“Power BI is a business analytics service that delivers insights to enable fast, informed decisions.” – Microsoft
One third of the Microsoft Power Platform, Power BI quickly transforms data into rich visuals. If you were a fan of Power Query, Power Pivot, and Power View in Excel, then this should feel familiar…
To recreate this example, you will need:
- Power BI Desktop
- *or a license for the web portal*
- Export of your Netflix Viewing History
Note:
The Netflix Viewing History is exported to a CSV with two columns: Title and Date.
Open Power BI > Get data > Text/CSV

Once the data is loaded into Power BI, toggle to the Data view and click Modeling in the ribbon. This is an optional step, but just because, I added three new columns: Year, Month, and Quarter.
- Year = ‘NetflixViewingHistory'[Date].[Year]
- Month = ‘NetflixViewingHistory'[Date].[Month]
- Quarter = ‘NetflixViewingHistory'[Date].[Quarter]
Interesting feature of Power BI is that it will try to figure out your data column types. If the data looks like GPS coordinates, then it’ll assume the column represents a location. However, if it can’t determine the type, then it may just list it as Uncategorized.

Building a Visual:
- Select the Stacked column chart visualization.
- Drag Year, Quarter, and Month to the Axis section.
- Drag Title to the Value section.
End result, a bar chart showing a year-to-year trend of total things watched.
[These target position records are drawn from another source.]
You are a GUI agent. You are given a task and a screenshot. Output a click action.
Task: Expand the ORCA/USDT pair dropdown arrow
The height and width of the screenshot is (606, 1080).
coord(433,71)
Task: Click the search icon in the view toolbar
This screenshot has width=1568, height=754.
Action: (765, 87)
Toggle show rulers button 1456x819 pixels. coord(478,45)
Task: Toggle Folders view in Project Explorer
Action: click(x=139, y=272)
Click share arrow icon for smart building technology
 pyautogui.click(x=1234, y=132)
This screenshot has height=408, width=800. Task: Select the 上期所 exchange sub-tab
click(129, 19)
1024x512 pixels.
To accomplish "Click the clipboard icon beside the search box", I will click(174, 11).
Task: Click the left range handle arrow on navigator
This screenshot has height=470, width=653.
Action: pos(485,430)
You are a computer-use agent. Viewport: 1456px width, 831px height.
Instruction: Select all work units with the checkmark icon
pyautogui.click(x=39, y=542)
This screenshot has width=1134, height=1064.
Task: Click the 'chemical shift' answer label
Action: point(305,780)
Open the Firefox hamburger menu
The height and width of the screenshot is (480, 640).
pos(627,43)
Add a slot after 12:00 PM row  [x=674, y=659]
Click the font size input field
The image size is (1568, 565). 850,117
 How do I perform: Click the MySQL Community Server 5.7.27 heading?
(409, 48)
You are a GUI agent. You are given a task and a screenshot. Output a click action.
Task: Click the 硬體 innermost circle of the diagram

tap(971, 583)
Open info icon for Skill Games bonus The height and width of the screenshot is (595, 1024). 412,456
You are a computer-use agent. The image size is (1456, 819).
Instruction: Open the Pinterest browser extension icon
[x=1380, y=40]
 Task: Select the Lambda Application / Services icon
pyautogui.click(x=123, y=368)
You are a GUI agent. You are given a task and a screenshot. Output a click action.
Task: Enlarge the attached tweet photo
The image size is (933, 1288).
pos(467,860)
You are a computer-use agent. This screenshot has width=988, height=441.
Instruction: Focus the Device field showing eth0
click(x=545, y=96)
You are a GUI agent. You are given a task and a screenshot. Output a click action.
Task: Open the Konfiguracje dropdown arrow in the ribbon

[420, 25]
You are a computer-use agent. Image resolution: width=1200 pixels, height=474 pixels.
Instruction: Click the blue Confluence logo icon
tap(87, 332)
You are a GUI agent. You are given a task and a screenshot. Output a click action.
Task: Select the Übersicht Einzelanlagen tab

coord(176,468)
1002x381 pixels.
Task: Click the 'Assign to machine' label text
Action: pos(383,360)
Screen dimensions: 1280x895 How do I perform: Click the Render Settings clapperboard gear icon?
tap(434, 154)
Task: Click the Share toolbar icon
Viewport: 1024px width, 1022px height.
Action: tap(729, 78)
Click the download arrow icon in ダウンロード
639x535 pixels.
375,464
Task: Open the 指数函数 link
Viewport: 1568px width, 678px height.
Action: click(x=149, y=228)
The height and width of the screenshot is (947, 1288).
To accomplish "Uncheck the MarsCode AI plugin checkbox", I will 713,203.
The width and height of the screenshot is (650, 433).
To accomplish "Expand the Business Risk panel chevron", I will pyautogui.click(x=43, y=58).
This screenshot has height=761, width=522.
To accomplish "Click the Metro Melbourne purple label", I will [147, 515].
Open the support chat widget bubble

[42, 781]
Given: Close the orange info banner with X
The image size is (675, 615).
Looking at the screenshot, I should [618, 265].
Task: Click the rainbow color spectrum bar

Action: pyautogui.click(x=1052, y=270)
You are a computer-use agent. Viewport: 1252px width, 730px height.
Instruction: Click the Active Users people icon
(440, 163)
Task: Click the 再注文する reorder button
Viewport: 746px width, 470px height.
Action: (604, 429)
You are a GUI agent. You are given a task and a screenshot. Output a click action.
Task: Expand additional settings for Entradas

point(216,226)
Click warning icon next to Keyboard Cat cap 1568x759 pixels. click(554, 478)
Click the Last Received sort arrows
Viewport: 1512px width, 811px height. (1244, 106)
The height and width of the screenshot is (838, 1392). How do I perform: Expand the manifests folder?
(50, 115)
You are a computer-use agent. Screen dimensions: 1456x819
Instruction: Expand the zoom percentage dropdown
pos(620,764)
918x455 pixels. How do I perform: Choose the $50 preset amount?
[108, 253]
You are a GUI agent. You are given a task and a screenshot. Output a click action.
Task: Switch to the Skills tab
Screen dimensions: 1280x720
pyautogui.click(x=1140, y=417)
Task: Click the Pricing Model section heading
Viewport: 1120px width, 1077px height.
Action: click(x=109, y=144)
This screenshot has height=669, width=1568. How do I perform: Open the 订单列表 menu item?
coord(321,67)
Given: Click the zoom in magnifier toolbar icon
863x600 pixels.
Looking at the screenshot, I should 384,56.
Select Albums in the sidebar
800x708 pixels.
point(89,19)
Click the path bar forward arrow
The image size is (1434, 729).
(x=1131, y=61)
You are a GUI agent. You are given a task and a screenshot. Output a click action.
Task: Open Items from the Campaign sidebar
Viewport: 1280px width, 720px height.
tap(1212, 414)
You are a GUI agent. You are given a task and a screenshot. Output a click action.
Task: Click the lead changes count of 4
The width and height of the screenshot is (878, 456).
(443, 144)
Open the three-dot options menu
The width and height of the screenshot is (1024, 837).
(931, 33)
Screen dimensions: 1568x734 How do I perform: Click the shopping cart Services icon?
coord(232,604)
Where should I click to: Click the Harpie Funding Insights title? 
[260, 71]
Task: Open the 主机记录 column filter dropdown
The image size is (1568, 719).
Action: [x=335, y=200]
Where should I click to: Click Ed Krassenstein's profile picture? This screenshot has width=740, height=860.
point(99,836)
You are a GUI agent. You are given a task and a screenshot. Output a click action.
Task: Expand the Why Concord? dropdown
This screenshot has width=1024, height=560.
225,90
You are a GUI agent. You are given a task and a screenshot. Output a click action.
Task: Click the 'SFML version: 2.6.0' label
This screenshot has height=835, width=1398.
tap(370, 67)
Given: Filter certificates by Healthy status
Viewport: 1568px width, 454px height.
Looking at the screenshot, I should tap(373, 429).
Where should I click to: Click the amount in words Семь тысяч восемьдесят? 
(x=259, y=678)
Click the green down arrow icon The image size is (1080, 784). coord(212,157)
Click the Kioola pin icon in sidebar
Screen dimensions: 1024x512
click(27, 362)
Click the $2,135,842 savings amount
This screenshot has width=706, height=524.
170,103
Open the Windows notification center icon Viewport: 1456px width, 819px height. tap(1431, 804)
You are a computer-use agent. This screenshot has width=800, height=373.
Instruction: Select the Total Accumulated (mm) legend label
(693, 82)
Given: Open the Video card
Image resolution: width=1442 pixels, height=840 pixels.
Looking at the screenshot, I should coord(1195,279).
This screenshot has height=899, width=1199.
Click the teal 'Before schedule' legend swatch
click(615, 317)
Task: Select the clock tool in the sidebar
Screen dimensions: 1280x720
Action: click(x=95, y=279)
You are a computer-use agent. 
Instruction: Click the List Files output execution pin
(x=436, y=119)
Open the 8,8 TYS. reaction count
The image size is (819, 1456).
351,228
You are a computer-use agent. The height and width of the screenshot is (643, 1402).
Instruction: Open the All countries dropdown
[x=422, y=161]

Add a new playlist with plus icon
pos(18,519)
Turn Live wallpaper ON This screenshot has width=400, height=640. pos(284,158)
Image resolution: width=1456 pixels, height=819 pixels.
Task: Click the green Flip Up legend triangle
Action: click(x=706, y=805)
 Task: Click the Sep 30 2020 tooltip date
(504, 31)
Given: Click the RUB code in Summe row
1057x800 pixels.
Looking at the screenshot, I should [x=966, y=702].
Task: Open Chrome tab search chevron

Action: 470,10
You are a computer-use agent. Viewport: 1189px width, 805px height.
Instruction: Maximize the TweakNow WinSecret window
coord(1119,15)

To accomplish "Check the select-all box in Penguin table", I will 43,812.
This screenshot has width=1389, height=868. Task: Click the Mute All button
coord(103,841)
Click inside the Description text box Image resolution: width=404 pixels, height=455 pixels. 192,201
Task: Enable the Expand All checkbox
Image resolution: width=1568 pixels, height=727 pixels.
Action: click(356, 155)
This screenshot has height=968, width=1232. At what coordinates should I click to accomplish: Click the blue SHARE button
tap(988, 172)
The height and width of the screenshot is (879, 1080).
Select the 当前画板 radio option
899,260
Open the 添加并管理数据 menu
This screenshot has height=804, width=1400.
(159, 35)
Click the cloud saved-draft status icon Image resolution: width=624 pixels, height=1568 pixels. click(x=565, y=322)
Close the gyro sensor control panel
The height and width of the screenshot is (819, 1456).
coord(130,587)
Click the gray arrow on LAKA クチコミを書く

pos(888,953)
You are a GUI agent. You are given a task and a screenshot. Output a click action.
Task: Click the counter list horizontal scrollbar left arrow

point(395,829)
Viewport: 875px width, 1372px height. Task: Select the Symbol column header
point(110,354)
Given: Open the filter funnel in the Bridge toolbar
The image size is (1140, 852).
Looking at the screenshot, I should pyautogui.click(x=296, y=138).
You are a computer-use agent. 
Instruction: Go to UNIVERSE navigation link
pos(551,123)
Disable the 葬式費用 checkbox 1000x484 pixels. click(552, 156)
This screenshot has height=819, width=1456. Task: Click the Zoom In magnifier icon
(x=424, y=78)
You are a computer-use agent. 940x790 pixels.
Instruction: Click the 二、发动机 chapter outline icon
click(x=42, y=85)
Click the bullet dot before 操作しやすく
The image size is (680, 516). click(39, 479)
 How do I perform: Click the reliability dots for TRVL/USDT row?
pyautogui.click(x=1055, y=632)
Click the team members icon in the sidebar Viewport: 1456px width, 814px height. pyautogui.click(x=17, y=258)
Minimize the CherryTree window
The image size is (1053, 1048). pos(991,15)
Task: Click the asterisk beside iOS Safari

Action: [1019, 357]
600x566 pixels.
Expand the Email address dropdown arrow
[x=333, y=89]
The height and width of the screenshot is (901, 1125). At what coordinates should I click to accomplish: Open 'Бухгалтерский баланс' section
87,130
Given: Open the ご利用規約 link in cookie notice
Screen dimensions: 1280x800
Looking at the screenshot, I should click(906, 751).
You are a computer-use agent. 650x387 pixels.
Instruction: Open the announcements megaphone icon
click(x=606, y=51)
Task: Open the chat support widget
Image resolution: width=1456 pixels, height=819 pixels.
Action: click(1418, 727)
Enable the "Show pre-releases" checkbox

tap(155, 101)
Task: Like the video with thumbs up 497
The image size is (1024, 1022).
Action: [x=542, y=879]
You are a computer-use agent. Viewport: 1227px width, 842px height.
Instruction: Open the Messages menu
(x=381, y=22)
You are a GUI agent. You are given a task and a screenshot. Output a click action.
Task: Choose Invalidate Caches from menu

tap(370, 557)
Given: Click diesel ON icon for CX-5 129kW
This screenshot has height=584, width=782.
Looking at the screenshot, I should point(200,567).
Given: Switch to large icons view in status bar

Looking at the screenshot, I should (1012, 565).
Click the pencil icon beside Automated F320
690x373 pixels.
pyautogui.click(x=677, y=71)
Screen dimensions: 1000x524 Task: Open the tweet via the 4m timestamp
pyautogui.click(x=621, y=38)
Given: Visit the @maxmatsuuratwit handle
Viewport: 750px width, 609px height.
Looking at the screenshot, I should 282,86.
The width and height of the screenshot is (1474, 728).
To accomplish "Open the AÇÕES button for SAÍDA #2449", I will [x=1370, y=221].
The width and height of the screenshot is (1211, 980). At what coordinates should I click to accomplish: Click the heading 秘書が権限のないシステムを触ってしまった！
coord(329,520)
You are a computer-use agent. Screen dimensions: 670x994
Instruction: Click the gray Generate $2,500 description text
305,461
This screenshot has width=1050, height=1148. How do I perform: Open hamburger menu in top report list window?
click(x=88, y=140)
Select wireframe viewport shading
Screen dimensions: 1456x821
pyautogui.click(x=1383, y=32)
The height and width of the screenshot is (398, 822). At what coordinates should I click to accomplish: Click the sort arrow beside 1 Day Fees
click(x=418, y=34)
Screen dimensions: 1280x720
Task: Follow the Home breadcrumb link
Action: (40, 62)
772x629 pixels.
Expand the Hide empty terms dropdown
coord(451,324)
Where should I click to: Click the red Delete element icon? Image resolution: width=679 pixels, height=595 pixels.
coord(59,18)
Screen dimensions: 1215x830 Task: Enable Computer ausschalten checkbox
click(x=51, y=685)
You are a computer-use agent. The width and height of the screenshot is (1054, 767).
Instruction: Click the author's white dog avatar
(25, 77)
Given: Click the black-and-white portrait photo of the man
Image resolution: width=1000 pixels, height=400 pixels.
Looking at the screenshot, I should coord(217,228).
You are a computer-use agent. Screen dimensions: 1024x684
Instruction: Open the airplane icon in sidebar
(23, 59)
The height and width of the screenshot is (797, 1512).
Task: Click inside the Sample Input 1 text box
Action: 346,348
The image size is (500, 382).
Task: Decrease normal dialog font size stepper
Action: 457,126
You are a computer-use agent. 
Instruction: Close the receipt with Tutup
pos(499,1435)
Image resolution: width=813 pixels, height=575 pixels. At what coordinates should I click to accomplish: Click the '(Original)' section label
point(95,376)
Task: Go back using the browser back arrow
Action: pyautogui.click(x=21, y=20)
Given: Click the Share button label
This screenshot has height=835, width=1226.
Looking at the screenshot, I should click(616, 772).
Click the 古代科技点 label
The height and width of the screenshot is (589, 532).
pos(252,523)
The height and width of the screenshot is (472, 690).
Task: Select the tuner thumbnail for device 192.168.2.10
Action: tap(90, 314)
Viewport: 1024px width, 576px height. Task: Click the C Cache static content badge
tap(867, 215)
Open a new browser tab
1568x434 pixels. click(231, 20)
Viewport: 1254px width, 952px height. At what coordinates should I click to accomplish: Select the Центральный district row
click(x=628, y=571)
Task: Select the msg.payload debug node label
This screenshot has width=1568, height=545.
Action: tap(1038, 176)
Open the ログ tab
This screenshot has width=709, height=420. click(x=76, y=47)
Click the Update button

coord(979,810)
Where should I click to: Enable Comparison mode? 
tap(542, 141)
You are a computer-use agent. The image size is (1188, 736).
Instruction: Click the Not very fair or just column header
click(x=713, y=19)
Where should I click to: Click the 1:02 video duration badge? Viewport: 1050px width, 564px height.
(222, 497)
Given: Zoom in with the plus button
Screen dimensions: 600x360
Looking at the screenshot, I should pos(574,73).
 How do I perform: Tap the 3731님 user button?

Power BI tip, you can right-click and Drill down into a specific year, then a specific quarter, then a specific month…
Sample: year-to-year totals

Sample: yearly counts broken down by quarters

Bonus #1:
Drag Month to the Legend and you’ll create a true stacked chart.

Bonus #2:
Swap the visual for ‘Ribbon chart’ for an artistic expression…

Conclusion:
Power BI is powerful enough to create plenty of visuals and your data can come from plenty of data sources, but Text/CSV may be the easiest to test. Experiment with the data sources and explore the visuals…
“The unexamined life is not worth living.”